Volumes could be written about all that was wrong with what Biden said about Obama, but I believe we’ve just witnessed the shortest presidential run in history.

There’s long been a meme that Obama had never run a tough campaign and couldn’t take punches. What has become apparent to me in watching his team work is that it’s more like some bizarre form of jujitsu where Obama is attacked, but the attack is used against the attacker making Obama look above the fray and people like Joe Biden look like the fools they are.

And Clean Too!–Today’s Tosser

Joe Biden demonstrates to us as he will many, many more times in this campaign, why he will never win the nomination, but will provide a fun target for humor:

Mr. Biden is equally skeptical—albeit in a slightly more backhanded way—about Mr. Obama. “I mean, you got the first mainstream African-American who is articulate and bright and clean and a nice-looking guy,” he said. “I mean, that’s a storybook, man.”

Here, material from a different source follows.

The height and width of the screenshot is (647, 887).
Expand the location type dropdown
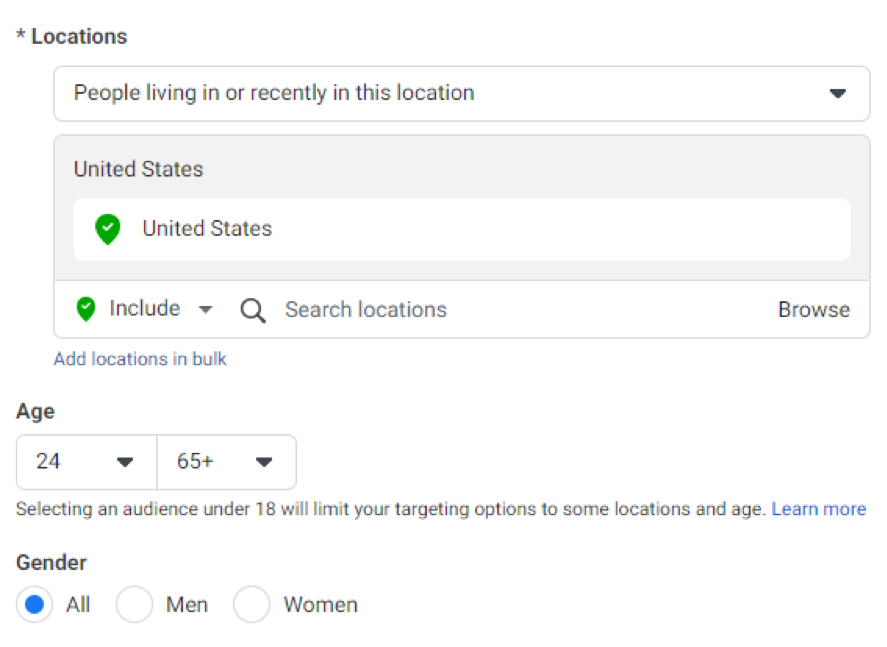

But—and the “but” was clearly inevitable—he doubts whether American voters are going to elect “a one-term, a guy who has served for four years in the Senate,” and added: “I don’t recall hearing a word from Barack about a plan or a tactic.”

Clean? WTF?

And, of course, Obama has been giving fairly detailed speeches on the war and a new strategy since at least November of 2005.

Daily Dolt

Perhaps Mr. Ailes Could Publicly Apologize

Apparently Obama’s team isn’t being nice to the poor people at Fox News. It seems that some of them are just innocent bystanders who are being hurt.

But most of all, Obama needs Fox News so he better play ball.

Let me remind everyone, Fox News reported a vicious and obviously false claim and have not issued a correction—they put it out there that Obama denied the report. There has been no apology and the best they can do is this:

So maybe there was no written apology, but at least John Moody, vice president for news at Fox, issued this missive to staff in his daily editorial note on Jan. 23: “For the record: seeing an item on a website does not mean it is right. Nor does it mean it is ready for air on FNC. The urgent queue is our way of communicating information that is air-worthy. Please adhere to this.”

It’s time for a blogger ethics panel. Seriously, the WaPo is saying that at least….

I’ve screwed up on one particular story that was false and particularly damaging had it been true…I apologized and corrected it. Fox News apparently doesn’t have the high standards of even ArchPundit.

Some Senator from Illinois…

Is calling for a withdrawal from Iraq

Essentially it’s very similar to what he proposed in 2005 and even closer to 2006 with a couple notable differences.

First, it doesn’t allow combat troops to remain in the north as he previously would have allowed–and something a President should have flexibility for in a perfect world. Unfortunately, the delusional nature of the Bush administration precludes any sort of daylight on the issue.

Second, it shortens the time frame from his previous plans, but only a little bit. Pulling out quicker would likely be dangerous to our own troops and his estimates are approximately consistent with US military doctrine from what I’ve read.

I’ve been arguing this is the correct strategy for a relatively short time, largely because as Duncan at Eschaton has pointed out, the point isn’t to come up with a magical pony plan, but to change the debate from one of ‘in some magical world where we weren’t ruled by children’ plan to get the fuck out plan. This is a get the fuck out plan.

Daily Dolt

Peter LaBarbera

I’m sure Petey will be a repeat winner and it’s somewhat surprising it took him this long:

The website eMarketer.com reports a recent Harris Interactive online survey of 2,500 adults (18 or older) shows more proportionate weekly use of the sites Friendster and MySpace, and more hourly time on YouTube and Craigslist. At 32 percent, nearly twice as many homosexual and transgender respondents said they were online 24-168 hours per week, compared with 18 percent of heterosexuals.

Americans for Truth president Peter LaBarbera says the article doesn’t mention one major reason for the difference in numbers. “Of course what the article doesn’t say is that it’s a big part of their illicit life,” he asserts. “That’s what the Internet has enabled. The Internet is ideally suited to help uniting people practicing deviance.”

And who knows more about deviance than Petey Labarbera!